Preval has faced criticism for his government's response to the devastating 7.0-magnitude earthquake that struck the country on January 12, killing more than 230,000 people and destroying most infrastructure in the country.
'He won't steal'
Low turnout and accusations of fraud marred Haiti's last elections in 2009 and the new elections are expected to cost $44m, most of which will likely come from the international community.
But Linda Joseph, a Haitian from the poor Bas Peu de Choses neighbourhood, told the New York Times that Jean "already has all the money he needs".
"So he won't steal from us like the others," she said, referencing the wide-spread culture of corruption among Haiti's political class.
In 2005, Jean established the Yele Haiti Foundation to provide humanitarian aid, but the charity, which raised about nine million dollars, has been criticised for bad management practises.
Focus on jobs
Haiti's constitution requires presidential candidates to have lived in Haiti for five years preceding the vote.
The singer, who holds a Haitian passport and an American green-card, has said he believes his status as Haitian goodwill ambassador will provide a loophole to that rule, because the role forced him to travel around the world.

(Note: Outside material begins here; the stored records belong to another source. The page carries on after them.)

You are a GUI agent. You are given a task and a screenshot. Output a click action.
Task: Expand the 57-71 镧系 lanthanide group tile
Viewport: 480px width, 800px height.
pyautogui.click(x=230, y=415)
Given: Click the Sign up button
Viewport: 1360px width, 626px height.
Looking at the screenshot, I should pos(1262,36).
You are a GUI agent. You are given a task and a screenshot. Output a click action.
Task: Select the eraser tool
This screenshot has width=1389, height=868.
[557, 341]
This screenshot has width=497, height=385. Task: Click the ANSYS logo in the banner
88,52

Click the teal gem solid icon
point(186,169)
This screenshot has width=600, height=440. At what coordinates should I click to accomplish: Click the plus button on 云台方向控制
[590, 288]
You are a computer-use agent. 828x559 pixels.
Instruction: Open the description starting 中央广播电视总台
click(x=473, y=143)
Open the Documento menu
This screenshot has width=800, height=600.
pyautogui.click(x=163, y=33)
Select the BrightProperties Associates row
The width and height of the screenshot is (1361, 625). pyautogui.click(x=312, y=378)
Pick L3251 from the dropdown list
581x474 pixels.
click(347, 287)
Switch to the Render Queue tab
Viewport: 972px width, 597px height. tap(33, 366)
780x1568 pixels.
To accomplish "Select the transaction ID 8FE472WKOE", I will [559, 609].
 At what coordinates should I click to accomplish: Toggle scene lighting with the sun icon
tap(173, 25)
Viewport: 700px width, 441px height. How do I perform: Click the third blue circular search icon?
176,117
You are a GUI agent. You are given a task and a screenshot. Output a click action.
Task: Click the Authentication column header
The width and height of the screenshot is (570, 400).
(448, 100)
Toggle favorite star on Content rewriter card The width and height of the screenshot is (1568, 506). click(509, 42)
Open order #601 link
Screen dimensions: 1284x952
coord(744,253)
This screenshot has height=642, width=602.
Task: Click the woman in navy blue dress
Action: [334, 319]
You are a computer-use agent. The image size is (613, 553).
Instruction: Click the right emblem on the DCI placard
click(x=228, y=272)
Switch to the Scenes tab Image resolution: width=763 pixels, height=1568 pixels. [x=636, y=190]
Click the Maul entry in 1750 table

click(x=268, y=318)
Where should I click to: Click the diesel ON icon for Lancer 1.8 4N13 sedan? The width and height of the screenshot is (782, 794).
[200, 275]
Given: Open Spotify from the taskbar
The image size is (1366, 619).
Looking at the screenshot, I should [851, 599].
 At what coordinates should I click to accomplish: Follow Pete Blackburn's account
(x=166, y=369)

The jump into politics is not entirely unexpected from Jean, whose music deals with topic like racism, police brutality and inequality.
In his song "If I Was President" the three-time Grammy award winner sings "I'd get elected on Friday, assassinated on Saturday, and buried on Sunday".
"Instead of spending billions on the war, I can use that money, to feed the poor. I know some so poor, when it rains that's when they shower, when screaming 'fight the power'".
The singer has admitted in interviews that he is not a political expert, but he pledged to surround himself with top-notch policy experts in order to focus on education, job creation and agriculture.